だんだん小さい音に。そのまま目の前のもの、そして床を叩きながらドラムを離れてステージ中央マイクの方へ。マイクの足元からスタンドを叩きながらせり上がって行く。
最後にマイクをちんこちんこ叩いてキメの

コンっ!

その時
ナリタ大声で「あー、楽しんでるとこ悪いがちょっといいかな。この前この店で若いバンドと客とで小競り合いあったそうだけど。その様子を見た人がいたら教えてくれないか。」
後ろでシローちゃんが、張り手のポーズしてそれからバッテン、必死にやってます。
ナリタちょっと振り返ってシローちゃん、パッとやめて「熱いなあ。熱いですねこの店」とぱたぱた扇ぐふり。

その時客席から若い兄ちゃんが
「あー、いましたよその時。ヘンなヤジ飛ばしてたやつらがいて。怒られたらコップ割って帰って行ったなあ。」
ナリタ「ほお、コップ割ったんだ。」
別なところにいたおじさんも
「そうそう。バツが悪くなったんじゃないかな。コップ割ってお金払って帰って行ったよ。ねえマスター。」
シローちゃん、うんうんと。
客席で
「そうそう。」
「失礼なやつらだったなあ。」
「ほんとほんと」
の声。

ナリタ「とすると暴力なんかはなかったんだ。」

「ないない」「ないない」「うん無いよそんなん。」

ナリタ「わかった。どうもありがとう。ハナちゃん、久し振り、続きやってくれ。
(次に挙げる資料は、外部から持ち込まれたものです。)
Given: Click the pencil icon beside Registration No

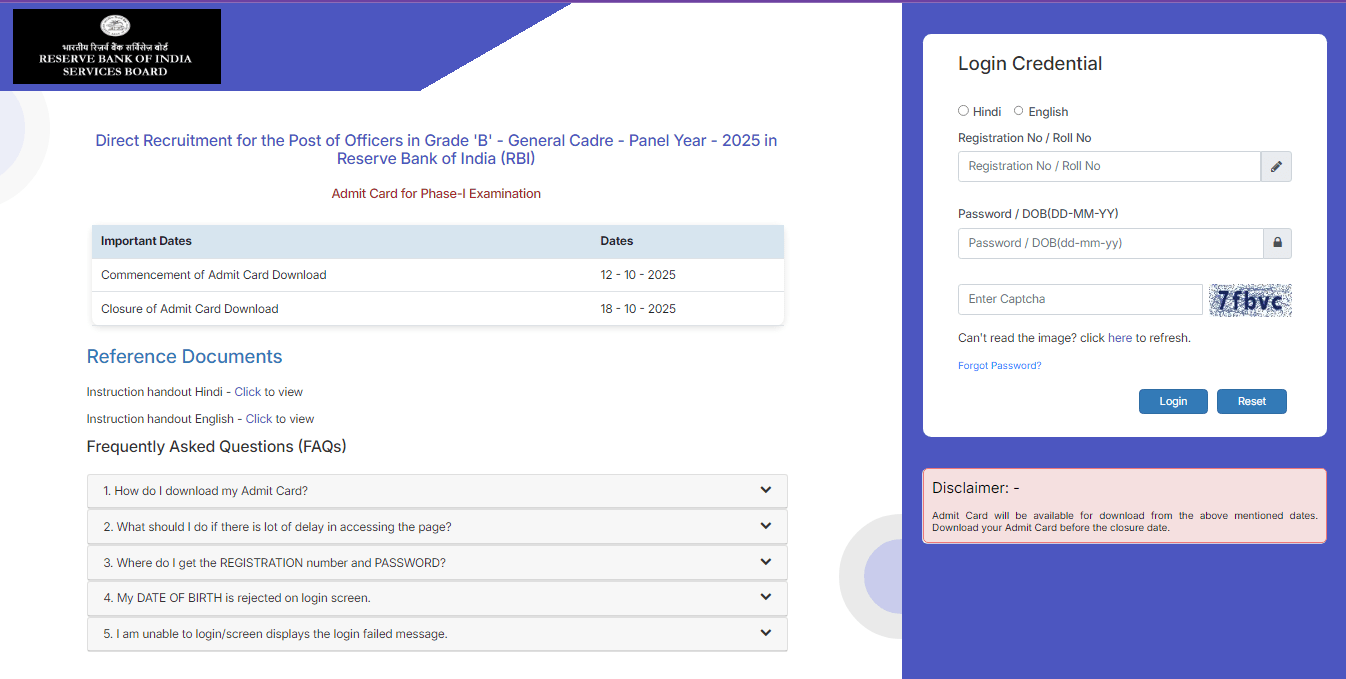Looking at the screenshot, I should (1276, 167).
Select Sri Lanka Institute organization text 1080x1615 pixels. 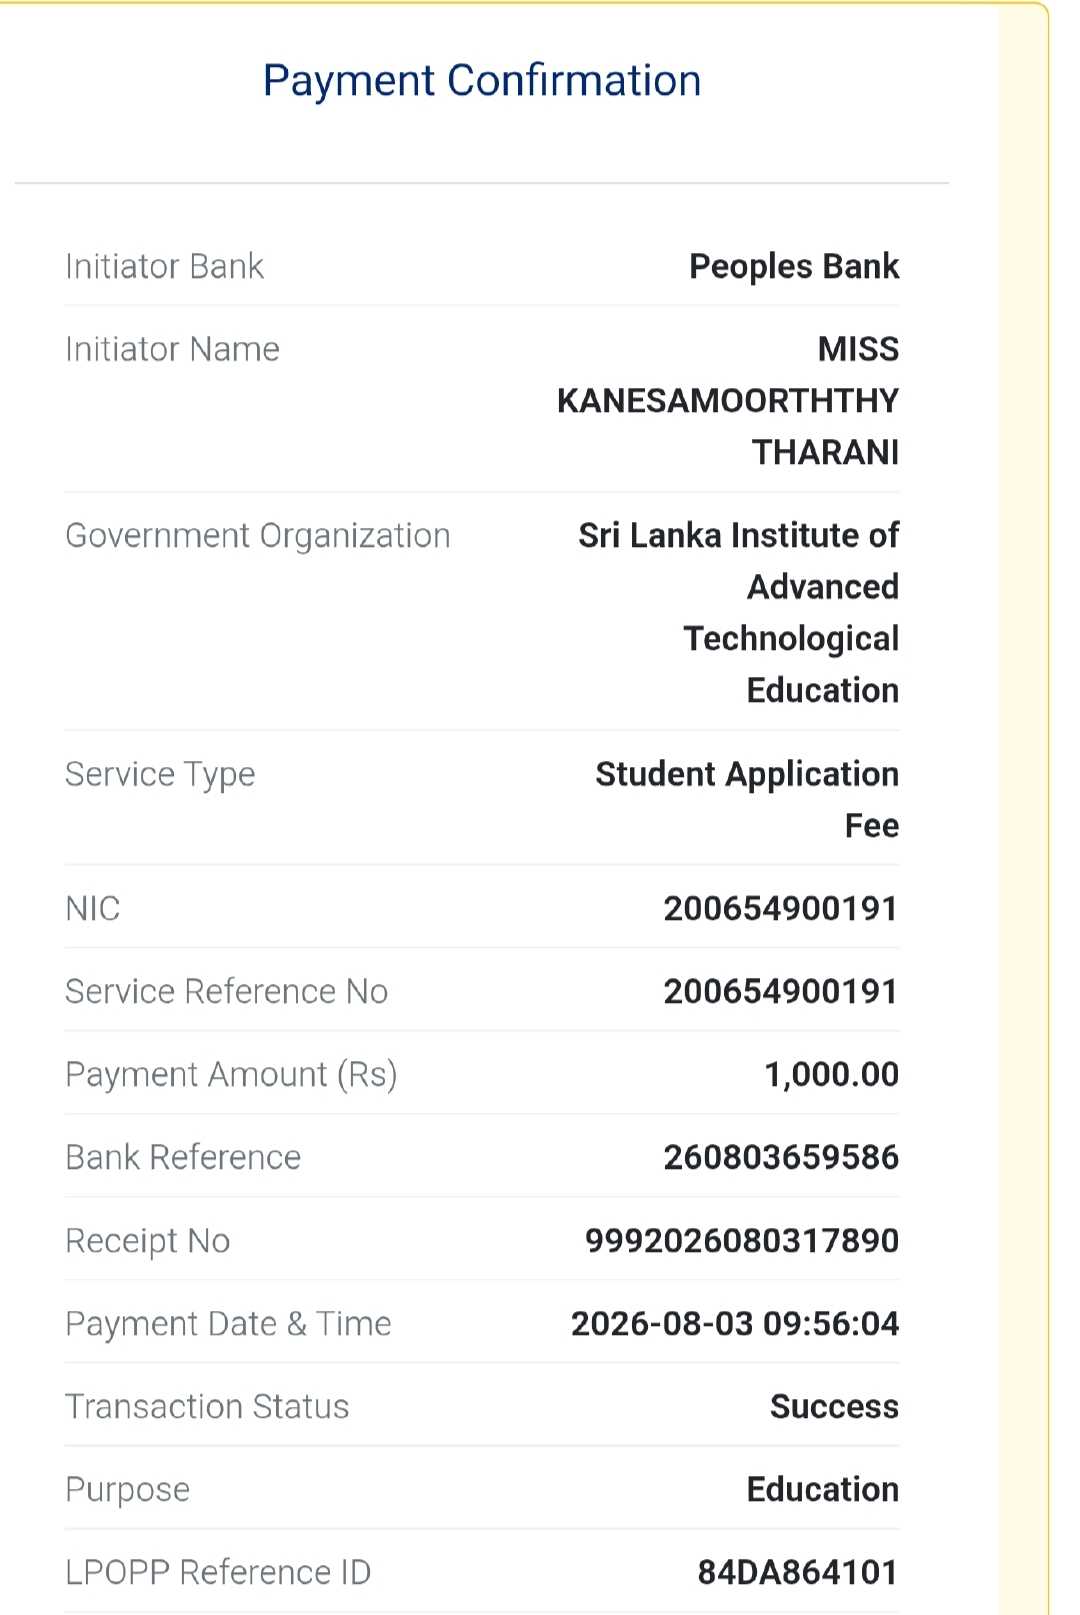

」

ハナ、にかっと笑って、両手を挙げてサッと下げた。
じゃーーーん。曲のキメやって終了。

ナリタ、シローに向かって「やあ、迷惑かけたね。何でも無かったてんで安心したよ。また来るから。今度は非番の時に」
シロー、ホッとした様子。にこにこして何か言おうとする。
サッと右手で制して、若いのを促して店を出る二人。